また、プログラムはプログラミング言語を使う以上、その実態は「国語」です。文字の理解、構成、想像といったものがプログラミングには必要です。つまり、たとえばどんなに計算ができたとしても、国語力がなければゲームプログラマーとしては成長が難しくなることでしょう。このように、ゲームプログラマーにとってコミュニケーション力は仕事を円滑に進めるために必要であり、その土台となる国語力はプログラムそのものにとって重要です。ゲームプログラマーとして長く活躍したいのであれば、基本となる国語力を鍛えましょう。
ゲーム作り経験者はどこの業界でも活躍できる
【ゲームプログラマー 定年 将来性のまとめ】
- 学習意欲の高いゲームプログラマーに年齢は不問
- ゲームプログラマーは積極的な学びで可能性が広がる
- 応用力の身につく仕事だけに土台となる国語力を鍛えるべき
「プログラマー35歳定年説」が囁かれてはいますが、そうした世間の印象と現場では大きな認識の乖離があると言えます。今の時代は経験・知識のあるゲームプログラマーは年齢にかかわらず必要とされるだけに、周囲の雑音などは気にせずに自分の仕事に集中することが大切です。

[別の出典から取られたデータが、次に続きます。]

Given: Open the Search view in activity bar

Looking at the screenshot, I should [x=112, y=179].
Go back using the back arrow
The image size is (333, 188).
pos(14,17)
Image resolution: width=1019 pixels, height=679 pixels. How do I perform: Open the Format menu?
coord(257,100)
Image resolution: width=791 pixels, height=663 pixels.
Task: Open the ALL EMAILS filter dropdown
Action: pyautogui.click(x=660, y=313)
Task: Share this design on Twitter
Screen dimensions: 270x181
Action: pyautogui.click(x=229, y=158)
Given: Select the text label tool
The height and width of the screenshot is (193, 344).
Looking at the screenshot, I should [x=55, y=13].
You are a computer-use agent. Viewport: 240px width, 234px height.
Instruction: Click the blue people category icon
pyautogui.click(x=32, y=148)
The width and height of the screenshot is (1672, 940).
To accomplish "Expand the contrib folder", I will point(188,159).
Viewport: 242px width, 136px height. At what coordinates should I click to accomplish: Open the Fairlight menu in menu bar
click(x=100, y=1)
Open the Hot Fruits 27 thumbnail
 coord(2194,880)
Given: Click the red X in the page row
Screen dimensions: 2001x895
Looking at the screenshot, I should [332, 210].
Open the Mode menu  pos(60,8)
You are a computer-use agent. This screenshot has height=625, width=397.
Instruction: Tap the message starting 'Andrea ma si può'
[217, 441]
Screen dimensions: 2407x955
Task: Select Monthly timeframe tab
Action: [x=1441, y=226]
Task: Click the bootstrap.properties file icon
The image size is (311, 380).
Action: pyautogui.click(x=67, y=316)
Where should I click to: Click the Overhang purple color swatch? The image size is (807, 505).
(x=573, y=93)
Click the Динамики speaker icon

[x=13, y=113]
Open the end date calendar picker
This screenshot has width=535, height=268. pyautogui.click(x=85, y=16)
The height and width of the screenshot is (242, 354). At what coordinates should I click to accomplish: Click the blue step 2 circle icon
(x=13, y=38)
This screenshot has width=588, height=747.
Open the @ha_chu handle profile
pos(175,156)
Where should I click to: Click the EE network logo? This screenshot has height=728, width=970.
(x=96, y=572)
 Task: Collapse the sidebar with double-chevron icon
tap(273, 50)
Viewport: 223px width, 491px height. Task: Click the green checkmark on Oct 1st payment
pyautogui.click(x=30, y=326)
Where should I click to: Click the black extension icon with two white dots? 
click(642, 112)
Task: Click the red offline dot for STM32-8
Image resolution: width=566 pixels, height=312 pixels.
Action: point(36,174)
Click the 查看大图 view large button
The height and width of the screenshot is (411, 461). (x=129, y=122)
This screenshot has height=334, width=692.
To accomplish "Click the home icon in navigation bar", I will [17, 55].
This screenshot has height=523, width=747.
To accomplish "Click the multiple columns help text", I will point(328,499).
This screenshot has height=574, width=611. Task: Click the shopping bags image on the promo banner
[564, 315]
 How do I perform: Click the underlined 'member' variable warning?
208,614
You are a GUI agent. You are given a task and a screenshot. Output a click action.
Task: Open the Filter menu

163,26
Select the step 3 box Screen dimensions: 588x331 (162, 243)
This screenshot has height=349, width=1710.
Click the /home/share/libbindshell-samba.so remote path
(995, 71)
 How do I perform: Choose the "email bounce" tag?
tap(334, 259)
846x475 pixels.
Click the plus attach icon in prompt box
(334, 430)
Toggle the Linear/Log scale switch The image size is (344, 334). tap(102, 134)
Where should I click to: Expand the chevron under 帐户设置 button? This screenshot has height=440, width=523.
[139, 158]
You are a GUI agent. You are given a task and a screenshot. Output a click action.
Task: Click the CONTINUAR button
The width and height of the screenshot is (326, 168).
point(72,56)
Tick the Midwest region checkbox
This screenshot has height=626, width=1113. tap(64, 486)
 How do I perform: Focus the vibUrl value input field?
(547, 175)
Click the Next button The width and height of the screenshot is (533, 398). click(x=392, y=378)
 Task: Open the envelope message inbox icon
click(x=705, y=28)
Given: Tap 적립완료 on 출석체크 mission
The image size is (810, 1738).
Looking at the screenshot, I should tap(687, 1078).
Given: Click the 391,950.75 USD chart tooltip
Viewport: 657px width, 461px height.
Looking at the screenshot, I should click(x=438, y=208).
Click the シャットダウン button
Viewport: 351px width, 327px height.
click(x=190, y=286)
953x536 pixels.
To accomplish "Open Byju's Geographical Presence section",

もちろん、技術進化の著しい業界なので、常に新しいことを取り入れる学習意欲は必要です。学ぶ姿勢がなければ取り残されてしまい、年齢に関係なく引退を余儀なくされるかもしれません。新たなことを学び、さまざまな実体験を積むことを意識的に取り入れましょう。そして、コミュニケーション能力とその土台となる国語力を鍛え上げ、末永く活躍できるゲームプログラマーを目指してください。